— Instructions for the task —
Your answer should consist of each line from the data below that contains "badge".

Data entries
--------------------------------------------------
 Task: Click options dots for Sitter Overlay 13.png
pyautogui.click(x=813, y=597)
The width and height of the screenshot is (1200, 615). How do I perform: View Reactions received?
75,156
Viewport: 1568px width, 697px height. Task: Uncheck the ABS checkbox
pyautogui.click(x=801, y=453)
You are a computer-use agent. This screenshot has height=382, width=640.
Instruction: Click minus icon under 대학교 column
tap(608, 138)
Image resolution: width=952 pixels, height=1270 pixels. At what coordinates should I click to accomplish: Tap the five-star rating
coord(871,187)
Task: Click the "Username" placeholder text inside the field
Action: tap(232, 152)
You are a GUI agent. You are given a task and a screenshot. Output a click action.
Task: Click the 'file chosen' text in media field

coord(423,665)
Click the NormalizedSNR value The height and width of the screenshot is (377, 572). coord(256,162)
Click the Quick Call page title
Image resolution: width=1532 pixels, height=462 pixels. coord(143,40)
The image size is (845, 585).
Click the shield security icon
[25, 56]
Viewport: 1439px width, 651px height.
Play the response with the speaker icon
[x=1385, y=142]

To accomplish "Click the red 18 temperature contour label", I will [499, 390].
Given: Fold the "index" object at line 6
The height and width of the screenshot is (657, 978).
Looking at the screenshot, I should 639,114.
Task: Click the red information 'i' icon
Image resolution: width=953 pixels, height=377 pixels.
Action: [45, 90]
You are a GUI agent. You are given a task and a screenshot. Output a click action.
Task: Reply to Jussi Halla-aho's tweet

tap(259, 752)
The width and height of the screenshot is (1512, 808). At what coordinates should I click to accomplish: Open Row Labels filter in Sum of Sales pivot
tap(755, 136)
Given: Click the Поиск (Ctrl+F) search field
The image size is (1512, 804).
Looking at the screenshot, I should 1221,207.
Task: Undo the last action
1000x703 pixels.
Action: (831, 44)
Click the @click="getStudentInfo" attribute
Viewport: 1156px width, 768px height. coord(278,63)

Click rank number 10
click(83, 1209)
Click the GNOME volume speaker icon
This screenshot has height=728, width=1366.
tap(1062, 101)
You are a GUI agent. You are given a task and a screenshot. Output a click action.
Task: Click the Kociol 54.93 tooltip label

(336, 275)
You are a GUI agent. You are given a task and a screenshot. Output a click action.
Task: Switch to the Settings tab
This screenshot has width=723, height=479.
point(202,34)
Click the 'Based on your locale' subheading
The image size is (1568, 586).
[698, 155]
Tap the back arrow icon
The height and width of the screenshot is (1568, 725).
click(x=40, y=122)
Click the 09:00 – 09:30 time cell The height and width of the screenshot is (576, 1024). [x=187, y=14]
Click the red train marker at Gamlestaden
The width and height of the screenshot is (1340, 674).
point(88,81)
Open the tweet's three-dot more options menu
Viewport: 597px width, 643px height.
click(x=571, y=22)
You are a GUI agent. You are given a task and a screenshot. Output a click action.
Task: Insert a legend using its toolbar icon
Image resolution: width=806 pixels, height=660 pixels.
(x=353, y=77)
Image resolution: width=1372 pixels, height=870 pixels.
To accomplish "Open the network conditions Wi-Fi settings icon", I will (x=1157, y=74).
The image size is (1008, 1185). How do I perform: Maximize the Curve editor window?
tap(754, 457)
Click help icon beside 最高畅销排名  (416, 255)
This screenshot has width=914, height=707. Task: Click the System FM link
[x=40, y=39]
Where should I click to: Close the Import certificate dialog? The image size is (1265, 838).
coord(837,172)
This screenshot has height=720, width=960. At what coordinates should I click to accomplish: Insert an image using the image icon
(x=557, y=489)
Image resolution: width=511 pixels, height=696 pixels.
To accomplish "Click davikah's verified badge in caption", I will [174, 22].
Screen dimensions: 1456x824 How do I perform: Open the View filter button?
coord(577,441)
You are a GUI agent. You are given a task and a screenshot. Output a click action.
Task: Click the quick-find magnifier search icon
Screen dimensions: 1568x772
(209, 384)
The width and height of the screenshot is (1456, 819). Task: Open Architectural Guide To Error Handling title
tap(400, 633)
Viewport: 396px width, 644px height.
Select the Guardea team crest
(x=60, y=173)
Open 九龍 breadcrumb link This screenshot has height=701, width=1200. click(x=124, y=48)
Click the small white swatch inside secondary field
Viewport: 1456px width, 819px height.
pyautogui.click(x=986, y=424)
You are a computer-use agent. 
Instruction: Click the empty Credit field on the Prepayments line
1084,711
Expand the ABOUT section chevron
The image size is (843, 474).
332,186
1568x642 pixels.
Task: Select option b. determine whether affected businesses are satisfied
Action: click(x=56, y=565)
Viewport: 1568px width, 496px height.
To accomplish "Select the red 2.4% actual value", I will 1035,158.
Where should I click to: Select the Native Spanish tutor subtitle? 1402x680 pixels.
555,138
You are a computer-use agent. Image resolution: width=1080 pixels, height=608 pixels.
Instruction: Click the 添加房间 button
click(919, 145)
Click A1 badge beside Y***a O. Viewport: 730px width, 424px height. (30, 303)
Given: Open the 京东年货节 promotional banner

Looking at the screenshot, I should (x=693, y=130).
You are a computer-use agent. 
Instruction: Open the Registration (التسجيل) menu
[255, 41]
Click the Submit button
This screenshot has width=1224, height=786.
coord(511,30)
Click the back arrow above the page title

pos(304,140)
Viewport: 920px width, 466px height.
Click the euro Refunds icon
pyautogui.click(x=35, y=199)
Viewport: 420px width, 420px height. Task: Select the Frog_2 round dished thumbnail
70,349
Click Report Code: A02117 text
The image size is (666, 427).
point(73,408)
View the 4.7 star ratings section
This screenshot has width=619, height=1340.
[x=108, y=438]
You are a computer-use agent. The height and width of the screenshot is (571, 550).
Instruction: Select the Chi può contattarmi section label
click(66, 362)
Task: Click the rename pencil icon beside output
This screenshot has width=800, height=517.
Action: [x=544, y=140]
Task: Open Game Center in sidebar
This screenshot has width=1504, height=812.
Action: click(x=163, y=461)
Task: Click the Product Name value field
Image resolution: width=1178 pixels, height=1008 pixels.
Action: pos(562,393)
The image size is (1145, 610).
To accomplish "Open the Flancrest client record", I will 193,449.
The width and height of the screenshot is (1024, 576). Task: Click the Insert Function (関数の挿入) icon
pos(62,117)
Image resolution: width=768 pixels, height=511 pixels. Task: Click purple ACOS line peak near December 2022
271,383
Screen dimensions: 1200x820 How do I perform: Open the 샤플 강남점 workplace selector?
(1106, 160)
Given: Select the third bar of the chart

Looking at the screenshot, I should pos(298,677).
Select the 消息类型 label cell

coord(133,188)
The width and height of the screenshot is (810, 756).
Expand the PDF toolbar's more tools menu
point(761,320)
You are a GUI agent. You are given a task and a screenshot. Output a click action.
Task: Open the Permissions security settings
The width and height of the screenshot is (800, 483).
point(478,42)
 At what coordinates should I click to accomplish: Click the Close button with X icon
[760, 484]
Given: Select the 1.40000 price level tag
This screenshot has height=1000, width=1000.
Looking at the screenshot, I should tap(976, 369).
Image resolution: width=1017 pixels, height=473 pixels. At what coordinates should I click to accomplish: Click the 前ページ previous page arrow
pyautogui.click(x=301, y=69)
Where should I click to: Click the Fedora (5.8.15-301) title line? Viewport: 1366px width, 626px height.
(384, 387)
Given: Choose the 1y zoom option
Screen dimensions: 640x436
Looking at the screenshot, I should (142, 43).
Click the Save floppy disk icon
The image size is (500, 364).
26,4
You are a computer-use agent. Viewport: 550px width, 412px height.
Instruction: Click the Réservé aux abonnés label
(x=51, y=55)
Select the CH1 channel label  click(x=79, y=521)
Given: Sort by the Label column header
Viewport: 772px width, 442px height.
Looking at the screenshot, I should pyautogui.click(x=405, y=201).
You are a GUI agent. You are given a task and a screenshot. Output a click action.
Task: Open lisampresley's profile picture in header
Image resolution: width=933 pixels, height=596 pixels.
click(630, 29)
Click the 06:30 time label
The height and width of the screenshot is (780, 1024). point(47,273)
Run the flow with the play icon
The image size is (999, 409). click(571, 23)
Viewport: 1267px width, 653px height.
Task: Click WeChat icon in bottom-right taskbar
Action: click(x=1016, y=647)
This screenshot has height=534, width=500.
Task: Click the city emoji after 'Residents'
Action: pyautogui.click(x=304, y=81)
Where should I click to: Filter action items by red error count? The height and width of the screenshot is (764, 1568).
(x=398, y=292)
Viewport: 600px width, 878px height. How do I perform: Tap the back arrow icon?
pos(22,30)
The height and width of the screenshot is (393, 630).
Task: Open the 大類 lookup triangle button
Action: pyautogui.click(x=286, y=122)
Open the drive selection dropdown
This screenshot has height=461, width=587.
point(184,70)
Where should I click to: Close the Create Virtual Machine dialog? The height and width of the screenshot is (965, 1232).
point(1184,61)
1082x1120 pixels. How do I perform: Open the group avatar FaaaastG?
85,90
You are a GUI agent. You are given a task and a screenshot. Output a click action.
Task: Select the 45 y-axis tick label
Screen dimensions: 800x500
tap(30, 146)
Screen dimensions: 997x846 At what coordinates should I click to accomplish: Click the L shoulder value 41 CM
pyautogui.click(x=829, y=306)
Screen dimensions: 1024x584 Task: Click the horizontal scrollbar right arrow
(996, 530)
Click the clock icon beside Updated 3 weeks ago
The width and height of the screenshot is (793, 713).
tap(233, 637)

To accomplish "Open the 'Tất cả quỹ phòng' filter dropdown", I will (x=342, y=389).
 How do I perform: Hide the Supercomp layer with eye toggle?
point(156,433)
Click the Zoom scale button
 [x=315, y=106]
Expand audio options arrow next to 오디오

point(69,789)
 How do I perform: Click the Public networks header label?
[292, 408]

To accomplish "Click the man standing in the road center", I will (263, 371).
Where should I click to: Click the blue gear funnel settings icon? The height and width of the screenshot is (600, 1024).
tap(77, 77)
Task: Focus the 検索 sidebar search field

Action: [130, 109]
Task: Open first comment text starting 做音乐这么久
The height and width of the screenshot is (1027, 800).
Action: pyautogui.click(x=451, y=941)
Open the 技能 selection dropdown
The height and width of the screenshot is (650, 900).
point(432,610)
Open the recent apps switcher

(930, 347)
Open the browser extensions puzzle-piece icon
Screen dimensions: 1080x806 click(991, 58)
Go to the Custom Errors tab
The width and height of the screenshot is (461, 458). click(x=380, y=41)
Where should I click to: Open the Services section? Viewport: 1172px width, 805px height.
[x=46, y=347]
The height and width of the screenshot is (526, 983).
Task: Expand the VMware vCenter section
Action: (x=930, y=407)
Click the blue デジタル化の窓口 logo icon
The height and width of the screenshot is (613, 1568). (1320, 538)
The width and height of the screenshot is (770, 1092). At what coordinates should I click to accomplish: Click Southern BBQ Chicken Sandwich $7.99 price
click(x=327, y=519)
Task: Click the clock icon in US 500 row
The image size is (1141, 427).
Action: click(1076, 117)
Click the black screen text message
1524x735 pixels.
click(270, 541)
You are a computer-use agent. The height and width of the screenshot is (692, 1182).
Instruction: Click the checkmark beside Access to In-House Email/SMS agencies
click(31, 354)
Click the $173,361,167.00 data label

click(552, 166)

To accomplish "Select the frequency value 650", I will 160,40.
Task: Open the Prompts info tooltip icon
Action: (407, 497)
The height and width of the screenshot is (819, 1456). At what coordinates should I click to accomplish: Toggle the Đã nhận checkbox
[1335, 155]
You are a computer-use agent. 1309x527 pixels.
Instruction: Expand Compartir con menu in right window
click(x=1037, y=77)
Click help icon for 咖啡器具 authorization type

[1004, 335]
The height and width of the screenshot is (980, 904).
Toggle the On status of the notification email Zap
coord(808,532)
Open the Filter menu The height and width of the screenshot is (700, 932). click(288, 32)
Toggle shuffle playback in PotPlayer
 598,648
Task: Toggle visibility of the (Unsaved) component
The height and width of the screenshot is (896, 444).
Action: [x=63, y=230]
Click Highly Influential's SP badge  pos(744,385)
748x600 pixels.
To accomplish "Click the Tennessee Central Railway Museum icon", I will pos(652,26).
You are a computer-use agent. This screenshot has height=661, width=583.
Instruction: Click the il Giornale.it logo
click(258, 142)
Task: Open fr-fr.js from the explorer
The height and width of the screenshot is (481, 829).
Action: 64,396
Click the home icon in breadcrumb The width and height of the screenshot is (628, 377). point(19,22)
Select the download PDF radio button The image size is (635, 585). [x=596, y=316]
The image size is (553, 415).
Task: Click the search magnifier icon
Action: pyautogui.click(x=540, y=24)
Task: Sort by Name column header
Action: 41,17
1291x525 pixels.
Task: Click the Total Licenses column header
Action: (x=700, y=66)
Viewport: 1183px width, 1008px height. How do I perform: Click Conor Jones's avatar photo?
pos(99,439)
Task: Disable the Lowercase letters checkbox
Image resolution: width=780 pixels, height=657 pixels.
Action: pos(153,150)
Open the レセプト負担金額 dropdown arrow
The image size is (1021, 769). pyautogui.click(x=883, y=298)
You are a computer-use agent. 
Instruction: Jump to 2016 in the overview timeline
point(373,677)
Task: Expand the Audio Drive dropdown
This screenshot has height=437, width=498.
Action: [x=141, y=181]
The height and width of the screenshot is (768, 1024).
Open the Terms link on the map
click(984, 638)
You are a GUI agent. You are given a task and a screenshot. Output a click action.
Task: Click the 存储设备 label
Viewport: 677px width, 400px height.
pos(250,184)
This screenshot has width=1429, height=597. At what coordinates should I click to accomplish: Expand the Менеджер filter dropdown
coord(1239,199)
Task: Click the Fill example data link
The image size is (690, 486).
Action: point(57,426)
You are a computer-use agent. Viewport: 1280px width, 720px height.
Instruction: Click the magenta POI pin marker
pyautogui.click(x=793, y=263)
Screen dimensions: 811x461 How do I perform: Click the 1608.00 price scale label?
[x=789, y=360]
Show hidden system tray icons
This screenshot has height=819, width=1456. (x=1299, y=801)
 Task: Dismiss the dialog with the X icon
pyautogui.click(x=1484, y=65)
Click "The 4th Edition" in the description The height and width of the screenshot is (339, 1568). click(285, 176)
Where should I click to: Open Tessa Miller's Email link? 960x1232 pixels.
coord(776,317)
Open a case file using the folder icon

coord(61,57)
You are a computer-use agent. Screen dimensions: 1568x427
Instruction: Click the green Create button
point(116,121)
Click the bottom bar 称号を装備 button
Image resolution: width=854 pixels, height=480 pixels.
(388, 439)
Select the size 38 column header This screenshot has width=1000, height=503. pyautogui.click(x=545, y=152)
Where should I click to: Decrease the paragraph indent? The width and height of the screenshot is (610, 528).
--------------------------------------------------
— Written solution —
To accomplish "Click davikah's verified badge in caption", I will [174, 22].
Click A1 badge beside Y***a O. Viewport: 730px width, 424px height. (30, 303)
Click Highly Influential's SP badge  pos(744,385)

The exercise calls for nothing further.